Neck Set Gauge Instructions
How to use the Neck Set Gauge for a neck reset, to calculate a new bridge thickness, and setting the neck for a newly built guitar.
The Neck Set Gauge was brought to us by builder and repairman Bryan Galloup. This tool aids in the planning of a neck reset, aids in determining the necessary bridge thickness for a guitar when a neck reset is not planned, and helps calculate the bridge thickness and neck setting information for a newly built guitar.
The Neck Set Gauge is designed for use with our #3799 Precision Straight Edge.

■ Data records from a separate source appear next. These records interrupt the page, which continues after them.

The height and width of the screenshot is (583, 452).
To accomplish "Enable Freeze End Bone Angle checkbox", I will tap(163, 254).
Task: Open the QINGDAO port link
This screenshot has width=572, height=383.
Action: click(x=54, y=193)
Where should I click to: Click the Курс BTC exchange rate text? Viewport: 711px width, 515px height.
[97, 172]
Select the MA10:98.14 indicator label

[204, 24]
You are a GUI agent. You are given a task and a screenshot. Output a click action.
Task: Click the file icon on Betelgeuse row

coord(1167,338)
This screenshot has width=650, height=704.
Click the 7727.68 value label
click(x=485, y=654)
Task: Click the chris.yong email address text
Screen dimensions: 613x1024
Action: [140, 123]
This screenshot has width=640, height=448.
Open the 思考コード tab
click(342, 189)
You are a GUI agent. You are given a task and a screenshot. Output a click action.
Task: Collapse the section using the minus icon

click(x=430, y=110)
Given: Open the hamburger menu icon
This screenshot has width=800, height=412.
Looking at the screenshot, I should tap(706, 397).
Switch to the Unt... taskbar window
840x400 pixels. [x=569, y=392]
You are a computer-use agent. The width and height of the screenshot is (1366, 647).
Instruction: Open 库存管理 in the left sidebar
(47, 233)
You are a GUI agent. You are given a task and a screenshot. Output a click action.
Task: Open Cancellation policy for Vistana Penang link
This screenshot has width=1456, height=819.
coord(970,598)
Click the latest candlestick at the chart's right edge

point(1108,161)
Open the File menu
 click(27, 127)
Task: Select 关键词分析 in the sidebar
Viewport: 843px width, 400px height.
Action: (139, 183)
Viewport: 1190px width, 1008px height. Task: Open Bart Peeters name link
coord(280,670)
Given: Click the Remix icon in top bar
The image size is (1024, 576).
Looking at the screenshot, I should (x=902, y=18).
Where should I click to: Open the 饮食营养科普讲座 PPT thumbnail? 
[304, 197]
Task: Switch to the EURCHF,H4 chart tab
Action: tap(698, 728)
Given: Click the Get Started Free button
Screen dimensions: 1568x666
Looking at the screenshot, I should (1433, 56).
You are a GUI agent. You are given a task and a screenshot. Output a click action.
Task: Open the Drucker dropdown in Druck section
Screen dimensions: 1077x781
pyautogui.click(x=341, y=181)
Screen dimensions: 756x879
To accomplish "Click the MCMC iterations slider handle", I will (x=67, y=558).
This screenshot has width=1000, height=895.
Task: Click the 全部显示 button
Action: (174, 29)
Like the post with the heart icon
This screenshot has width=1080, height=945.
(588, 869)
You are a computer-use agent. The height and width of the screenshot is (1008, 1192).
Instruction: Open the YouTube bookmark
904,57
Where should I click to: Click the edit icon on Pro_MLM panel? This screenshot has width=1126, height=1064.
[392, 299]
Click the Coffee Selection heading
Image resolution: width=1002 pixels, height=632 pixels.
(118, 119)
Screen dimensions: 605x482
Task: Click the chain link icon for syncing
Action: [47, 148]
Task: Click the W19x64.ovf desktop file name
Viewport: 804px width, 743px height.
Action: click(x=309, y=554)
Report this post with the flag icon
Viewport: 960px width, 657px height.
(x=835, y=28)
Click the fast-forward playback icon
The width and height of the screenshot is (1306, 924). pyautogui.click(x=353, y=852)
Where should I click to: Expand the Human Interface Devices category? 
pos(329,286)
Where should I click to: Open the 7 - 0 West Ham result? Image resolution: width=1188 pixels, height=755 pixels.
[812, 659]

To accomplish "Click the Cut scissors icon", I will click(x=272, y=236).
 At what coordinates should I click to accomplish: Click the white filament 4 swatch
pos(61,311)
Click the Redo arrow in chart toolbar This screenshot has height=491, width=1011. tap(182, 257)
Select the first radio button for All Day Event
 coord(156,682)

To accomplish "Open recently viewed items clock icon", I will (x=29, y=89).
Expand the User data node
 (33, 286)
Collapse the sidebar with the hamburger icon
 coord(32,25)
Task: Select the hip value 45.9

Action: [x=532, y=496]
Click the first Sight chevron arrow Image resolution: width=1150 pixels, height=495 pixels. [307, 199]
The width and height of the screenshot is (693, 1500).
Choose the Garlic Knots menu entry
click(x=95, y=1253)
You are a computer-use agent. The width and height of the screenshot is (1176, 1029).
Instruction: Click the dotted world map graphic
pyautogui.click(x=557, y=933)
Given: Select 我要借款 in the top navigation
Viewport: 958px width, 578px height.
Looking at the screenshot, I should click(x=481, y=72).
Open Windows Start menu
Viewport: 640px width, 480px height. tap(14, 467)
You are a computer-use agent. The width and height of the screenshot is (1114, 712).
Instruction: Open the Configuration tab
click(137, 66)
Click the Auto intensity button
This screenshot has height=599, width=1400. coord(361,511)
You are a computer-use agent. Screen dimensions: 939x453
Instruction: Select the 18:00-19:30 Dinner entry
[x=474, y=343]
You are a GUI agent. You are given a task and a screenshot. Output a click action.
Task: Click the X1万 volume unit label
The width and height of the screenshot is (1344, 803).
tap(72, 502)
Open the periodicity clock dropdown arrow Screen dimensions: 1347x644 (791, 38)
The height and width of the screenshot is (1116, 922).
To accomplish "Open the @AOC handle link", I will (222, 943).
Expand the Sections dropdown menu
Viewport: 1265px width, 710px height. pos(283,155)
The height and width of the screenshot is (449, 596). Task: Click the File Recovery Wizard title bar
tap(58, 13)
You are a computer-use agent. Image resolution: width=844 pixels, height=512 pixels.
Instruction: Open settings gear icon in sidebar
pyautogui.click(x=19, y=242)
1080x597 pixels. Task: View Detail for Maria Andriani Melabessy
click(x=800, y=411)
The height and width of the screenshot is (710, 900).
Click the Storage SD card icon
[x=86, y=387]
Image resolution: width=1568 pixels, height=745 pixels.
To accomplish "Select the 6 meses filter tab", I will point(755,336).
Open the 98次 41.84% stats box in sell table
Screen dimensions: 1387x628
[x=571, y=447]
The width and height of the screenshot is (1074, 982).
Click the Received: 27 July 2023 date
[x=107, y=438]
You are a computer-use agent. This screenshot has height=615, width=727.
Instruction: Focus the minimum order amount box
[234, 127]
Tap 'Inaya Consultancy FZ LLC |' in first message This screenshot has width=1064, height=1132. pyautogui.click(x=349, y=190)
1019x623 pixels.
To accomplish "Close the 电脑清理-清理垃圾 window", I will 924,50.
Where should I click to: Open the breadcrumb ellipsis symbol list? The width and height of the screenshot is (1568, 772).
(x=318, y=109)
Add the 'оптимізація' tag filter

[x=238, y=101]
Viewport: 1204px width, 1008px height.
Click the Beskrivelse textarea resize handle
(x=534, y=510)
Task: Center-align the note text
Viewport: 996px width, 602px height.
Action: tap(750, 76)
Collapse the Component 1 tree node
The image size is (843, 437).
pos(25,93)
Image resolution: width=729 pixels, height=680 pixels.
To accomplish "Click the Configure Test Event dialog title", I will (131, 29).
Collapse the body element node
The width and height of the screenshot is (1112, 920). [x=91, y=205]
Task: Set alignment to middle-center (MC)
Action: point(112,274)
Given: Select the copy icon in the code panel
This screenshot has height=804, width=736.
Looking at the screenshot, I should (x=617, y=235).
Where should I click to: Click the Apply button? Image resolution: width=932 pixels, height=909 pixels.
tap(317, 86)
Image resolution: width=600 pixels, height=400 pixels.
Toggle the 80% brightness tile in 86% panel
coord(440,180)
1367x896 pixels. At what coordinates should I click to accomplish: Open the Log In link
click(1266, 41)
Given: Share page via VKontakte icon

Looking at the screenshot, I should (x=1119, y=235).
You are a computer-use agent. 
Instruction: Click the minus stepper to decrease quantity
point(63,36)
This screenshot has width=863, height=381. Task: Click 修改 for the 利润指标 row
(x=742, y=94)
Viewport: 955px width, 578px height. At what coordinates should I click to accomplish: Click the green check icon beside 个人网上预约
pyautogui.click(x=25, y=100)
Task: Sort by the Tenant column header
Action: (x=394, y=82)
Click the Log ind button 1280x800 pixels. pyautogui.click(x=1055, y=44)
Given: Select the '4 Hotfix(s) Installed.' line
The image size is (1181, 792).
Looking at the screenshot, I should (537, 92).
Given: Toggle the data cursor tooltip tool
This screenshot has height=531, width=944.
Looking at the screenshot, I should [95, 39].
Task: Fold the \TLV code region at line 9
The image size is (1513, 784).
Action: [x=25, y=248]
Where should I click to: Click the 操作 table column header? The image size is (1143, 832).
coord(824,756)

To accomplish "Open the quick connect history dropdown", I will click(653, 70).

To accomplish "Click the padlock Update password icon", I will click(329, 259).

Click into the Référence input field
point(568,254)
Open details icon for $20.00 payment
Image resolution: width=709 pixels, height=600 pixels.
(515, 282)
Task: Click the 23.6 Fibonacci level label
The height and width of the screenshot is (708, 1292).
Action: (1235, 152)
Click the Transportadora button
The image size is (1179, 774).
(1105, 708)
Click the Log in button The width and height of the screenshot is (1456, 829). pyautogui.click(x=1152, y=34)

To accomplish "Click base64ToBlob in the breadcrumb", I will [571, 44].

Step 1. Attach the dial indicator block to the end of the straight edge, so that the top of the aluminum indicator block is aligned with the top of the straight edge (see illustration 1). Tighten the two allen set screws which hold the block on the straight edge. Place the Neck Set Gauge on a good flat surface, such as a table saw or jointer table, and check the zero. Hold the straight edge vertically on the surface. Tipping the straight edge to one side or the other can give a false reading on the dial indicator. Use the rotating bezel to zero the gauge. The dial indicator should be approximately in the middle of its range. Record this reading, and note the reading on the small dial scale as well.
Step 2. Before removing the neck from the instrument, take a measurement of the high point of the bridge top relative to the neck. Place the straight edge down the center of the neck, on top of the frets. (For accuracy, and to take into account the pull-up of the soundboard, this should be done with the strings installed and the instrument tuned to pitch. Be sure the neck is as straight as possible; adjust the truss rod if necessary.) Record this reading and compare it to the zero reading recorded in Step 1. This comparison is the difference (see illustration 1) between the plane of the fret tops and the top of the bridge. If the guitar neck needs to be reset, the measurement of the bridge should be significantly less (.050" to .075" or more) than the zero point. The difference between the two readings can be used to determine how much wood to remove from the heel to get the proper neck set angle. If there is no difference, or if the top of the bridge is slightly above the plane of the fret tops, the guitar neck does not need to be reset, and the bridge will have a sufficiently tall saddle as is.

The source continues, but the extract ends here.